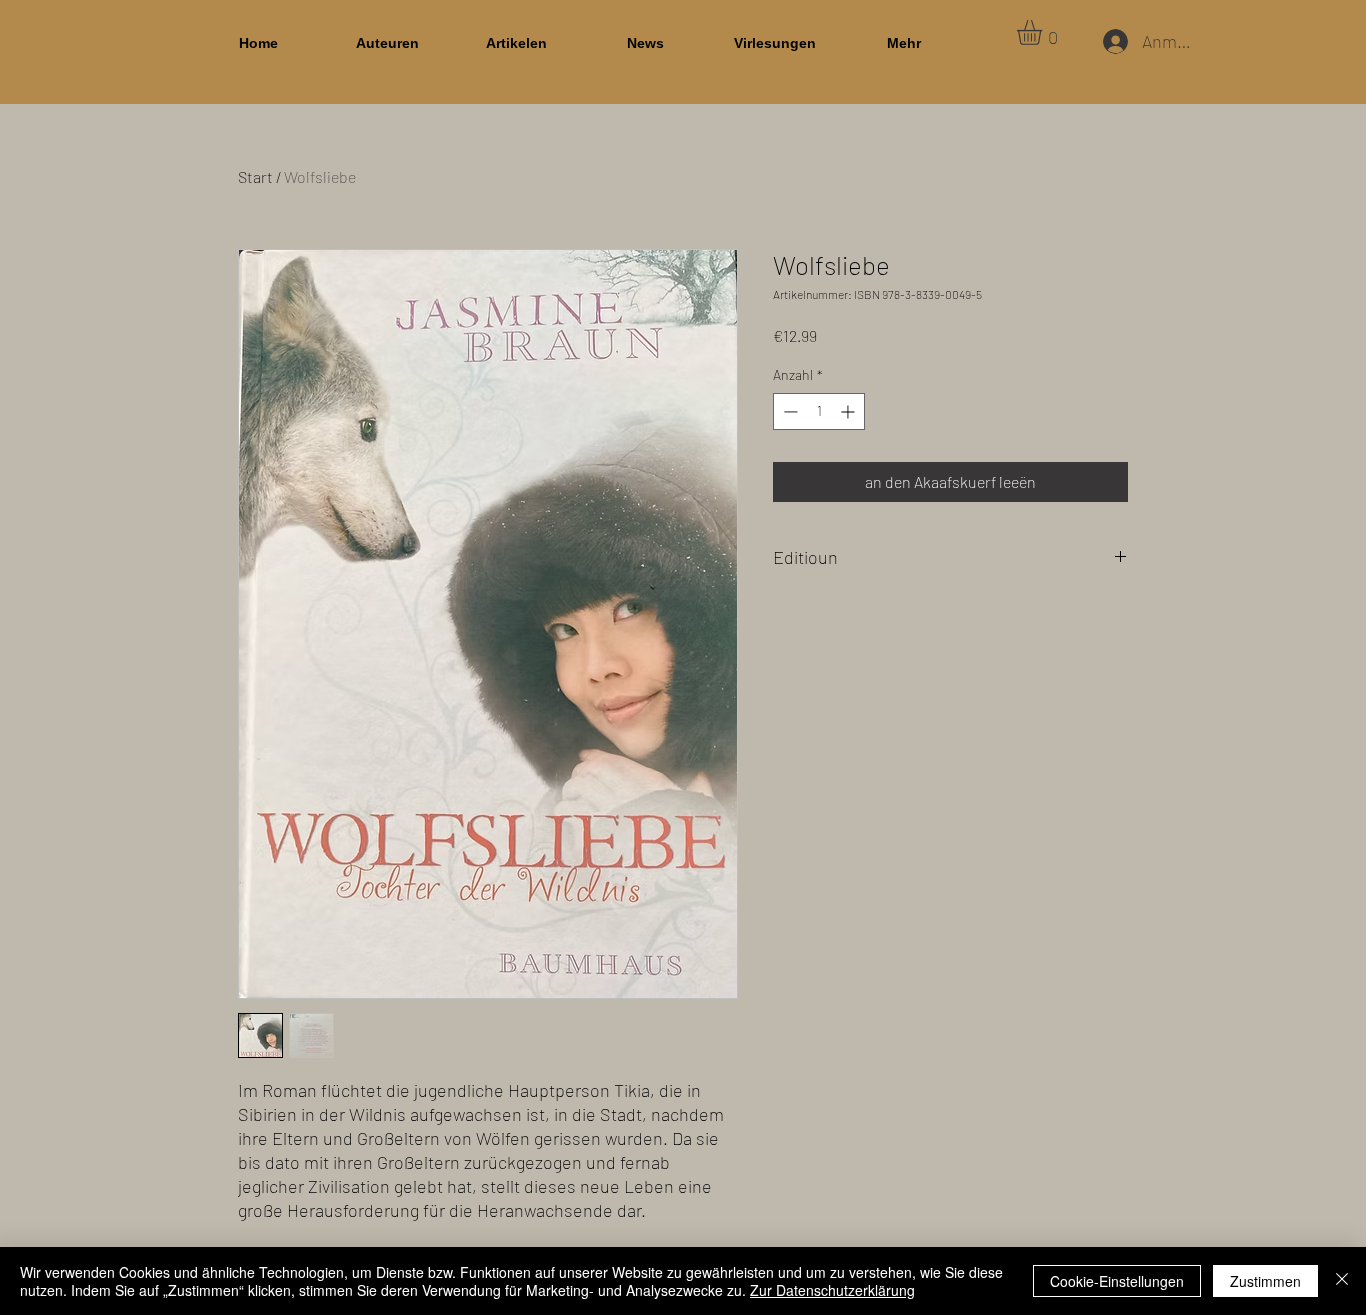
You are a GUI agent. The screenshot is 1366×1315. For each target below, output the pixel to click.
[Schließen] (1342, 1281)
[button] (1044, 32)
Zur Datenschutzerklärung (832, 1290)
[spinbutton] (819, 411)
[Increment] (849, 411)
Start (255, 176)
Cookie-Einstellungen (1117, 1281)
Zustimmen (1265, 1281)
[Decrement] (788, 411)
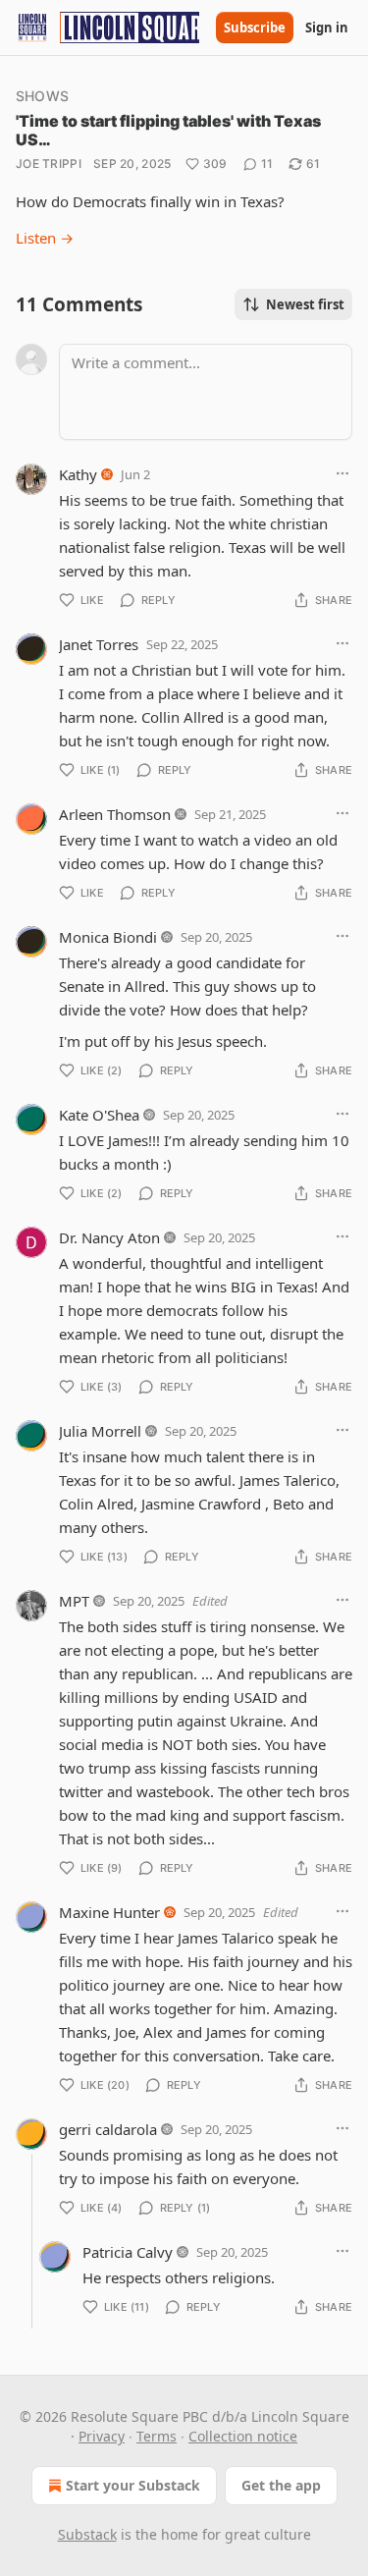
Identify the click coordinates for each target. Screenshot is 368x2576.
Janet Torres (98, 644)
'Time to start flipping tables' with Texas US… (168, 130)
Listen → (45, 237)
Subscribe (255, 27)
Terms (156, 2436)
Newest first (305, 304)
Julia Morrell (100, 1431)
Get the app (281, 2485)
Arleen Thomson (115, 814)
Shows (42, 95)
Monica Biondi (108, 937)
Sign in (326, 27)
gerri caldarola (108, 2129)
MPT (74, 1601)
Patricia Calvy (127, 2252)
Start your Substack (133, 2485)
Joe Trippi (48, 163)
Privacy (102, 2436)
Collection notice (242, 2436)
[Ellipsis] (342, 473)
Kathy (78, 474)
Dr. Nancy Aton (109, 1237)
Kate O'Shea (99, 1114)
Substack (87, 2534)
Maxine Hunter (109, 1912)
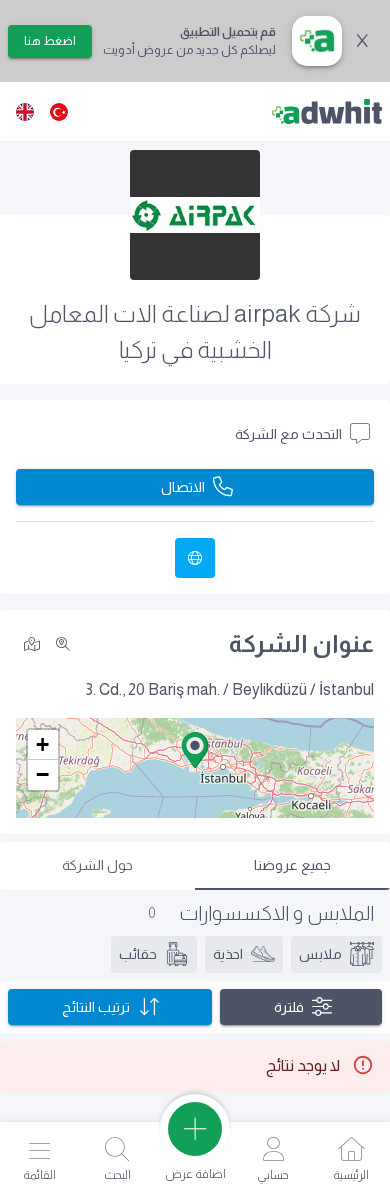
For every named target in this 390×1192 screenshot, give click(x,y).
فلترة (289, 1007)
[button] (195, 750)
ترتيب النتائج (96, 1007)
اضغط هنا (50, 41)
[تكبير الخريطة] (63, 644)
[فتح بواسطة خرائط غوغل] (32, 642)
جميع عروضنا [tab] (292, 865)
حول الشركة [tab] (97, 865)
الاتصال (183, 487)
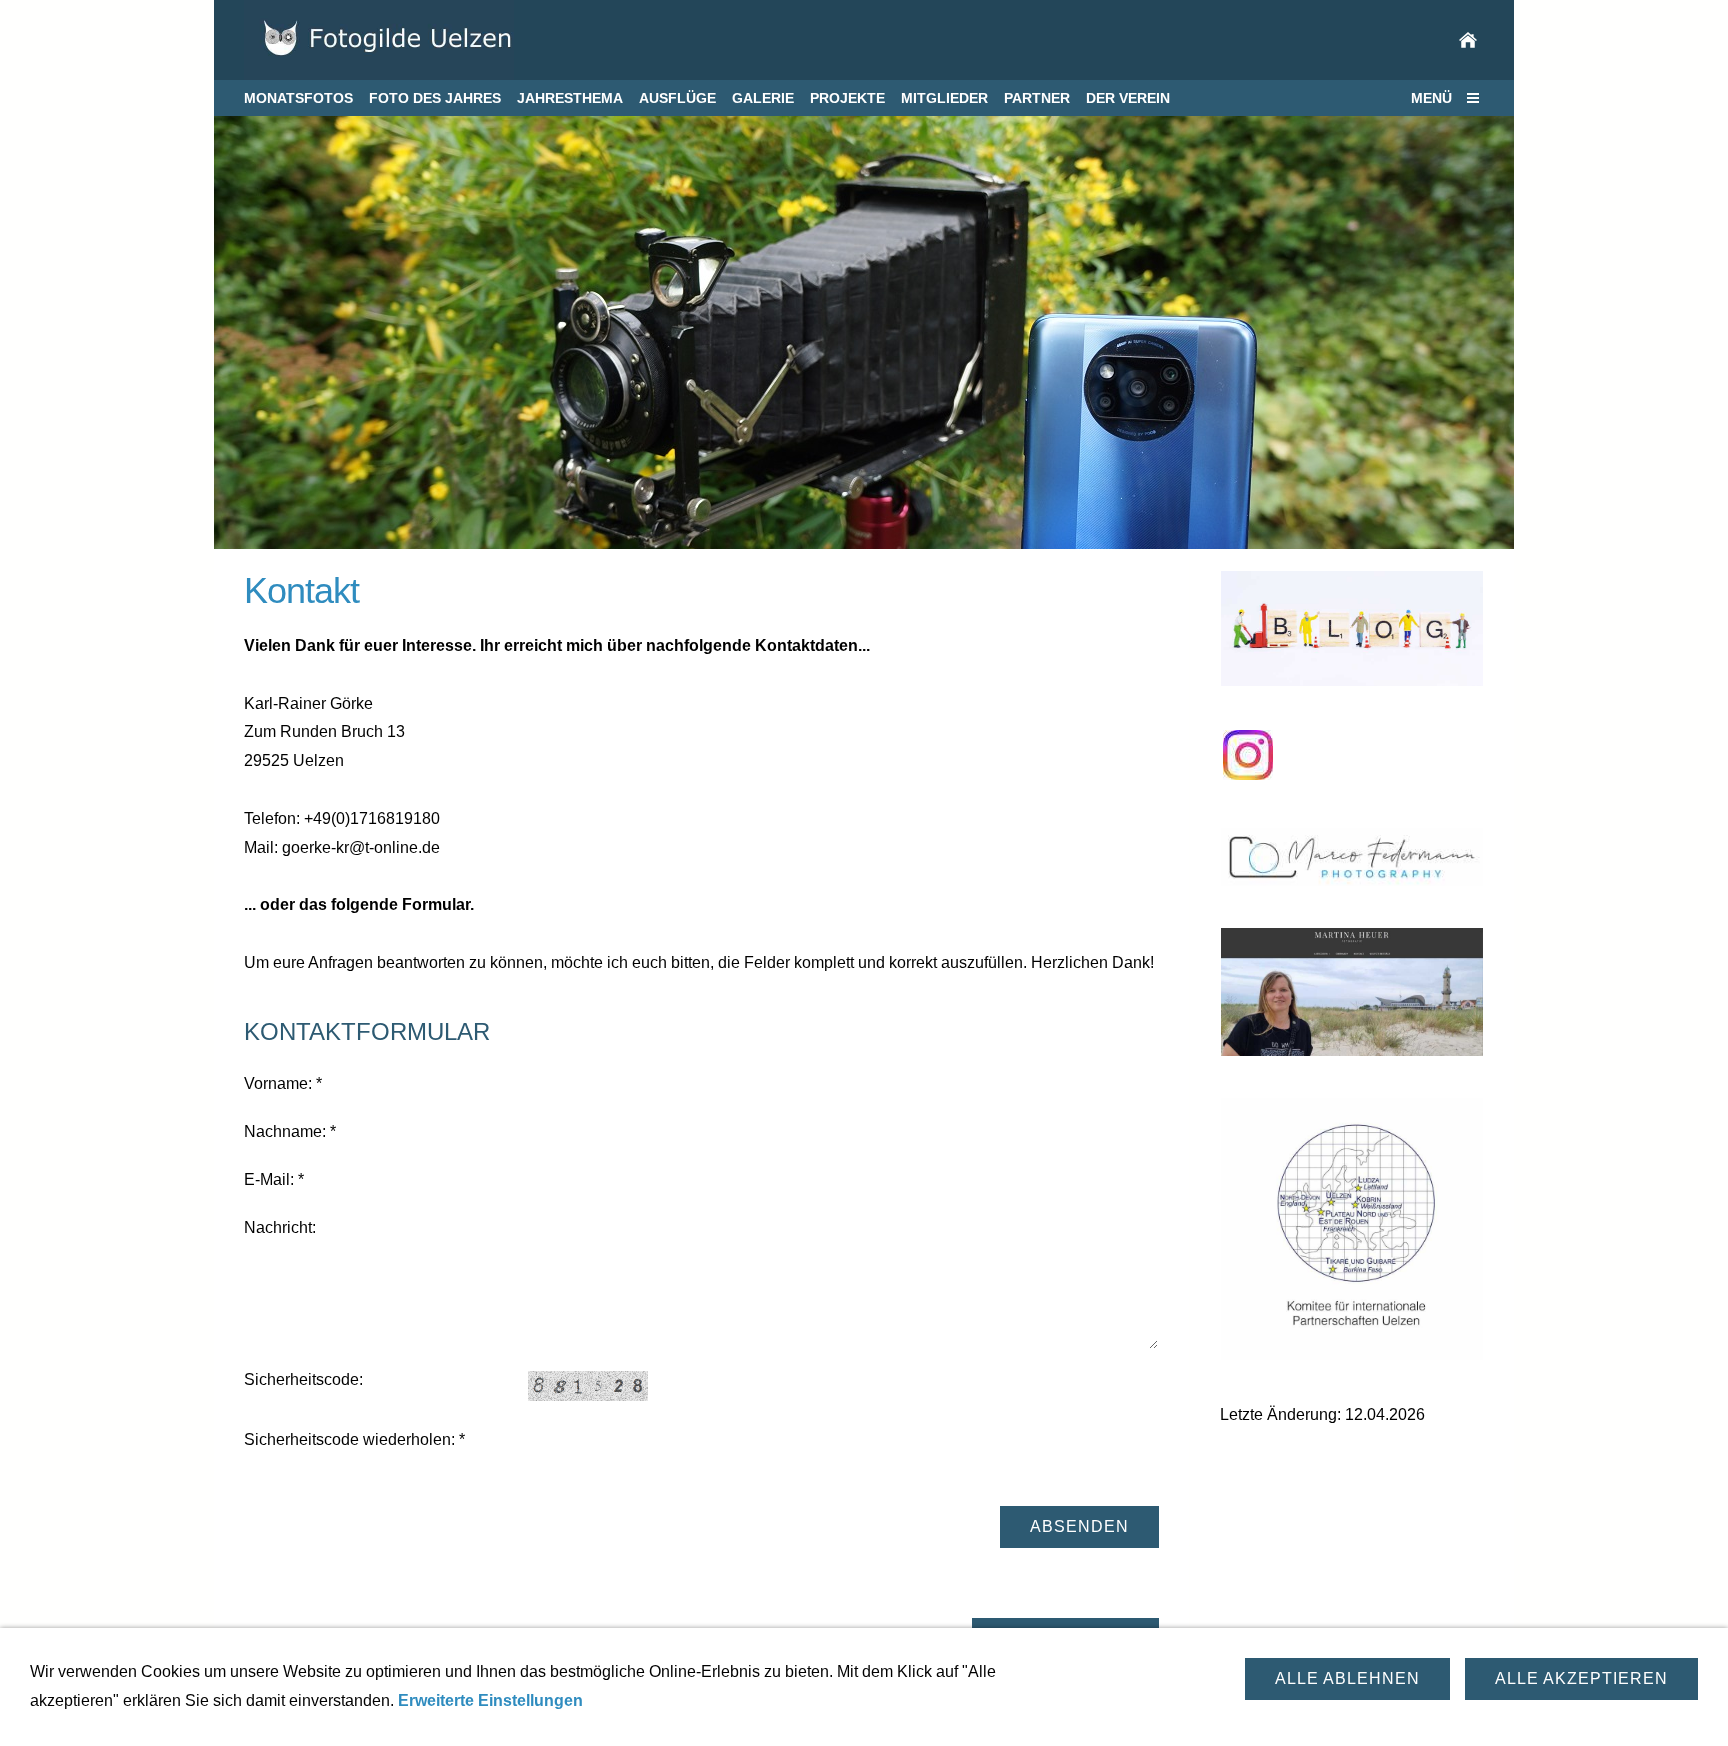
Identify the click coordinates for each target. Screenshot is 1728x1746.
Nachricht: (280, 1227)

+---+

# [WORK REQUEST]
Look through the records above and report how many lines hold the word "coordinates", giving only the number.

# [YOUR SOLUTION]
2